Transcribe verbatim the stretch of the Honolulu rail commentary below from "The new coalition" through "Gov. Ben Cayetano.".
**** TEXT BLOCK
The city goes out of its way to paint anti-rail critics as single-issue loner loons. Mayor Peter Carlisle, for example, called Panos Prevedourus, the UH civil engineering professor who ran against him on an anti-rail platform, “clueless” in our January interview with the mayor.
The new coalition filing suit will be harder for the administration to dismiss. It has brought together a land-use watchdog group and a pro-business foundation, an alliance you don’t see every day. Plaintiffs include such heavyweights as Judge Walter Heen, a former chair of the Democratic Party and former OHA trustee, UH law professor Randy Roth, one of the co-authors of the “Broken Trust” essay that ultimately brought down a corrupt generation of Bishop Estate trustees; and former Gov. Ben Cayetano.
None of these people stand to gain personally if they prevail, and they hardly need the grief of opposing a project favored by roughly half the city. There’s nothing single-issue about their backgrounds. It will be amusing to see if city officials think it will work in their favor to try to paint this group as “clueless.”
Second, I’m frustrated—as are even pro-rail people in the City Council—with the administration’s insistence that it has a mandate from the people to build this thing, thanks to the results of a 2008 rail ballot measure, approved by a narrow majority of voters. On the basis of that vote, the administration’s attitude has hardened into, “Why are you still asking us to justify rail? You voted for it!”
To refresh your memory, the question put to voters in 2008: “Shall the powers, duties and functions of the city, through its director of transportation services, include establishment of a steel wheel on steel rail transit system?”
Notice what the question wasn’t. To his credit, then-city councilmember Gary Okino wanted the ballot measure to be a more direct, yes-or-no, should we build a rail system question. Instead, what voters got was a lawyerly pretzel of prose in which the only operable verb was “include.” Read it again. The ballot question didn’t ask if rail should be established. At face value, the question, and its majority approval, did nothing but confirm that city transportation projects are a function of city government.
At best, putting such a question on the ballot was a waste of time. Of course, the city has the “power” to build rail. So what? The relevant question—should it build the current proposed project?—was not plainly asked.
Worse, it was a sham. As Honolulu Star-Bulletin reporter Laurie Au noted in 2008, even a “no” vote on that ballot measure, “would have [had] no legal power in stopping the city from continuing to build a mass transit system.”
Something to keep in mind when the city tells you rail was all your idea.
********
**** DATA ENTRIES
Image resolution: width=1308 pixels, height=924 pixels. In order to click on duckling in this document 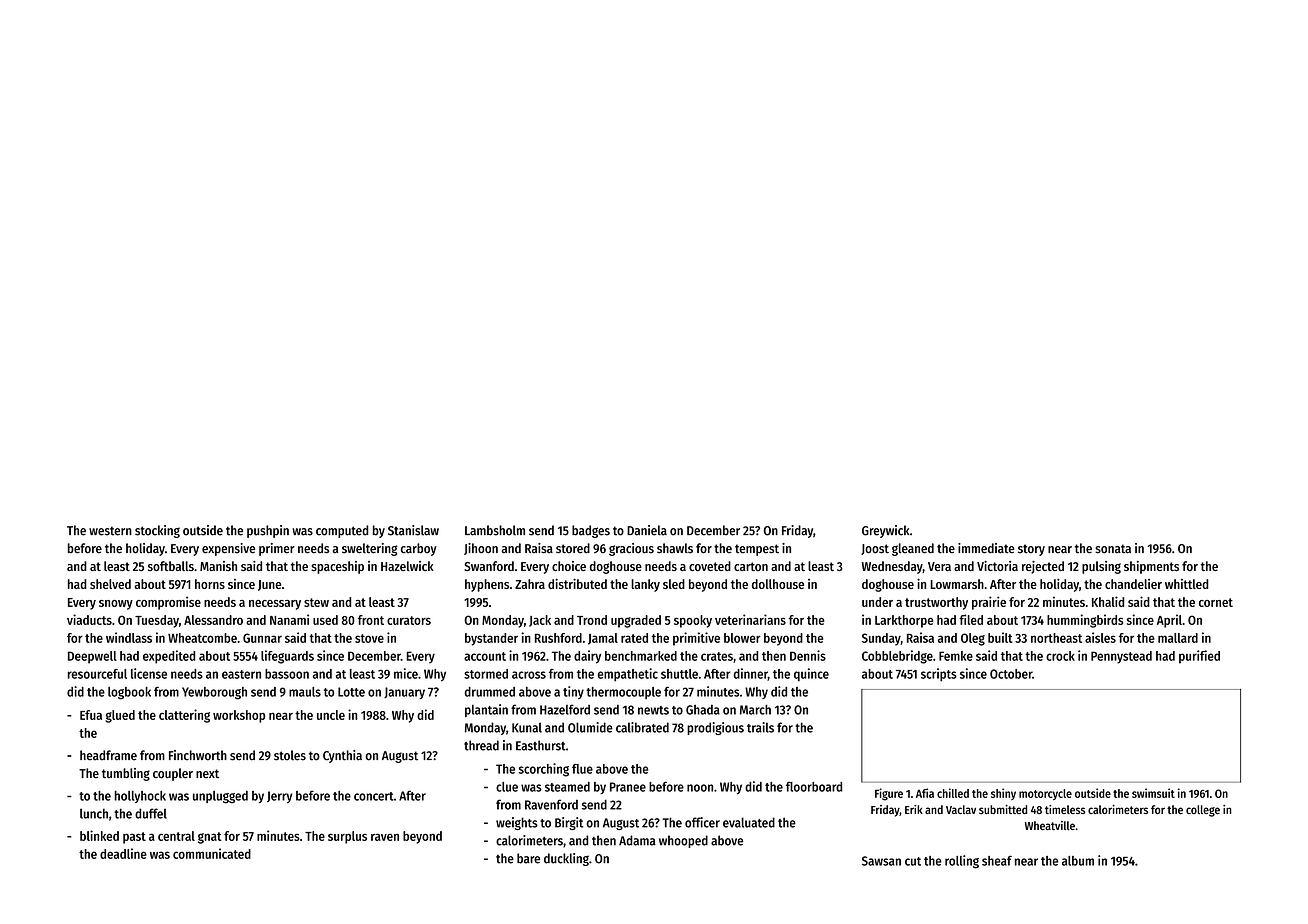, I will do `click(566, 859)`.
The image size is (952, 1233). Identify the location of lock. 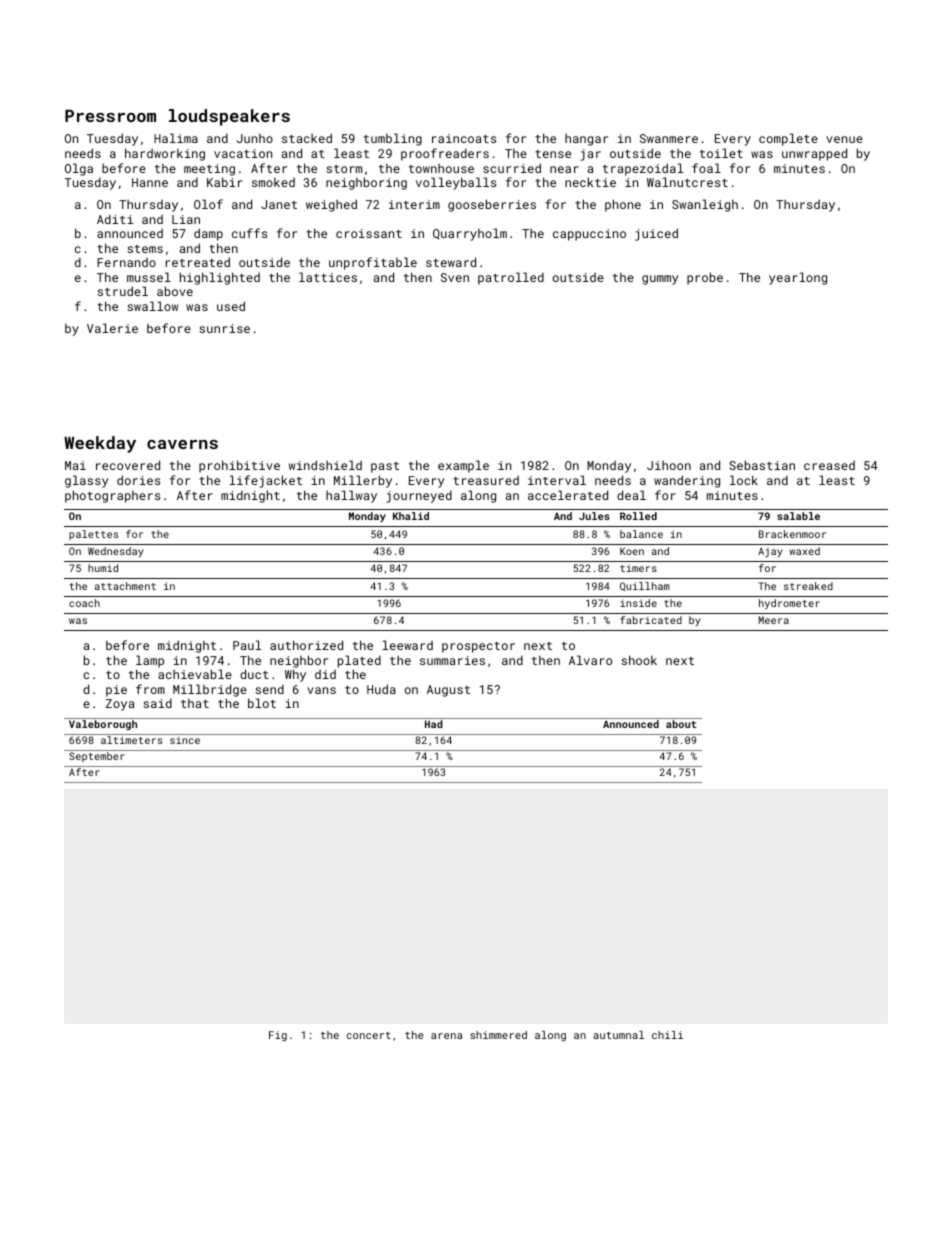
(744, 480).
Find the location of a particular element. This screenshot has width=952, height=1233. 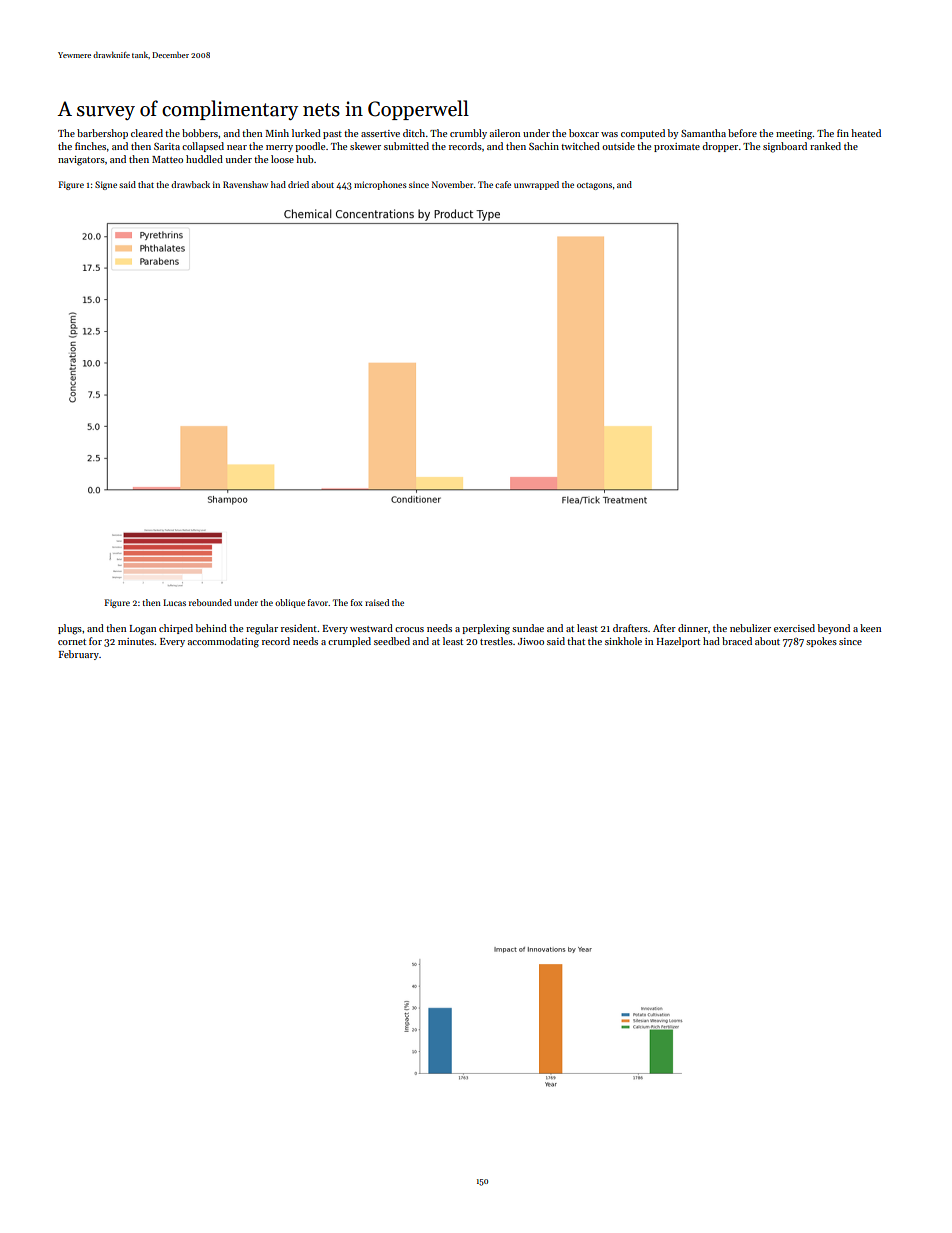

octagons is located at coordinates (594, 186).
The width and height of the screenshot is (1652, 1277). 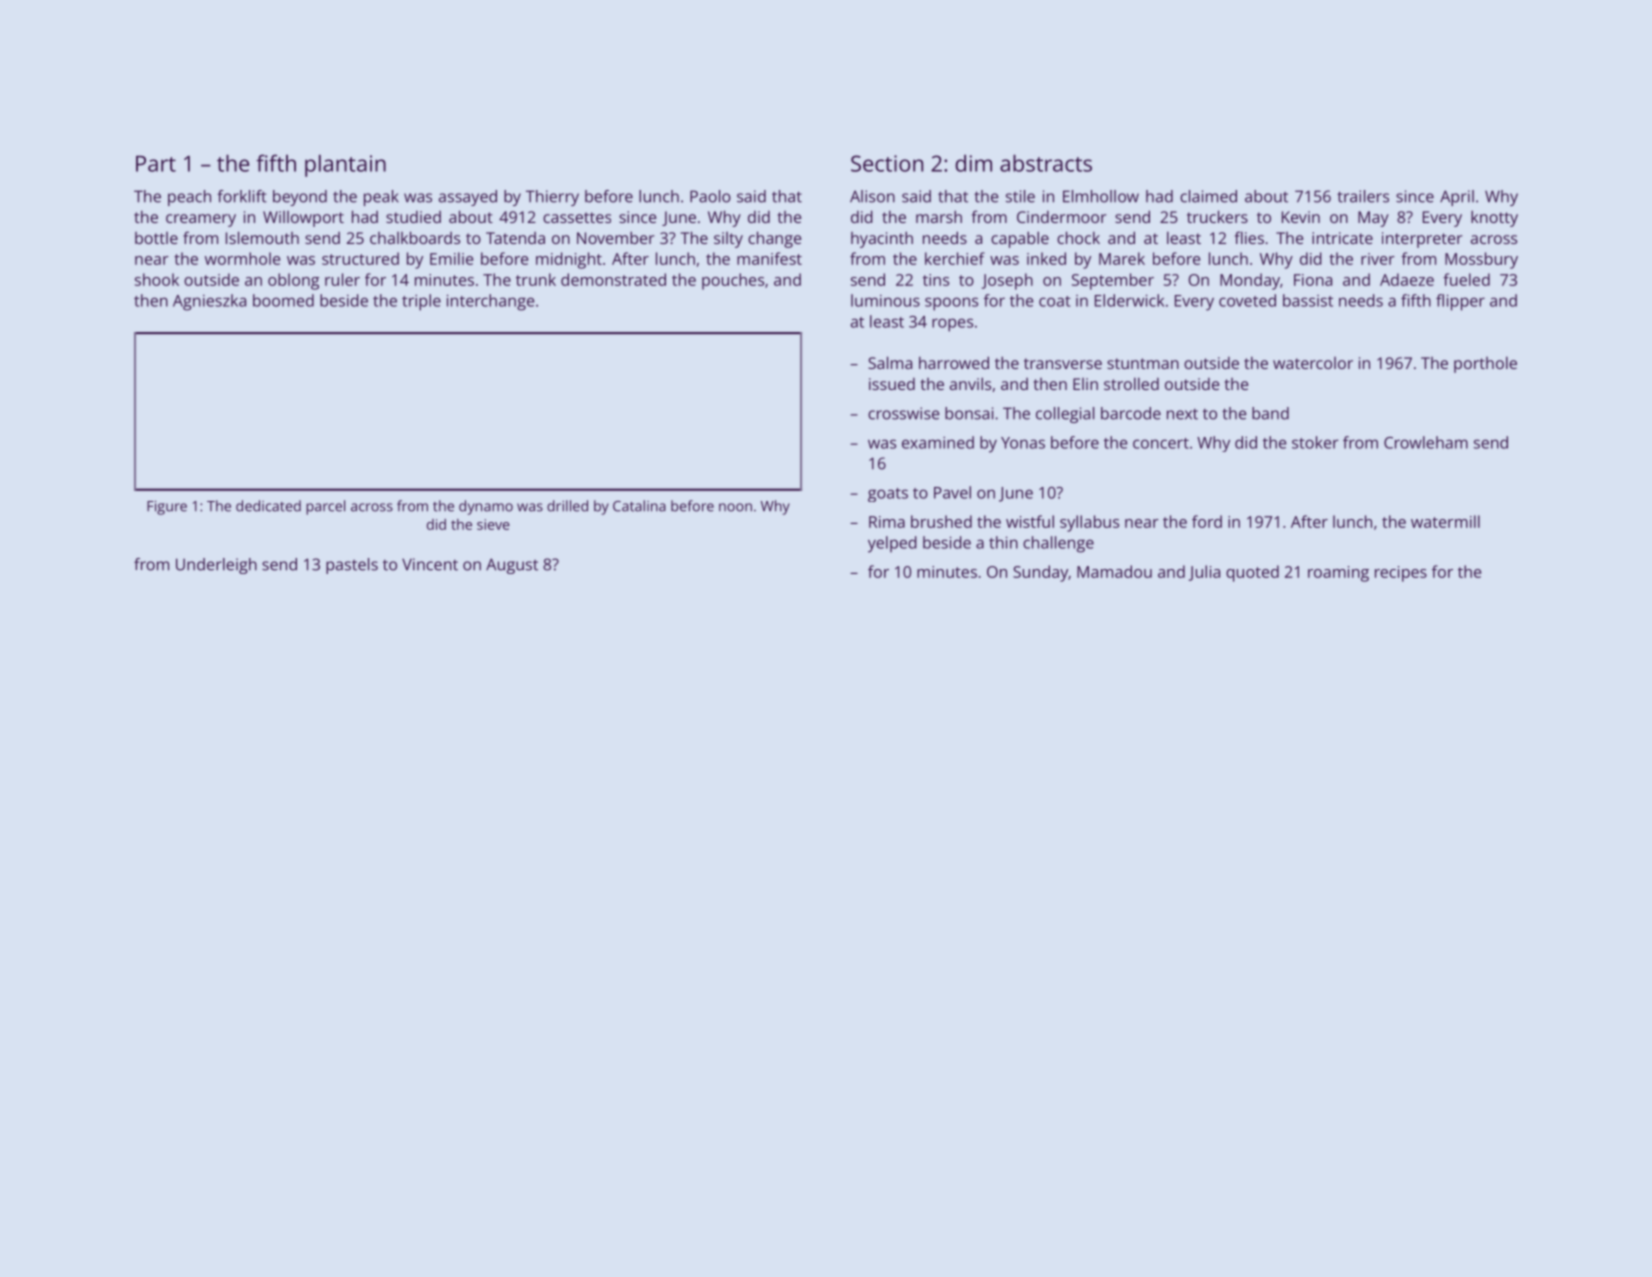 What do you see at coordinates (512, 566) in the screenshot?
I see `August` at bounding box center [512, 566].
********
RESULT OF THE TASK |
The new coalition filing suit will be harder for the administration to dismiss. It has brought together a land-use watchdog group and a pro-business foundation, an alliance you don’t see every day. Plaintiffs include such heavyweights as Judge Walter Heen, a former chair of the Democratic Party and former OHA trustee, UH law professor Randy Roth, one of the co-authors of the “Broken Trust” essay that ultimately brought down a corrupt generation of Bishop Estate trustees; and former Gov. Ben Cayetano.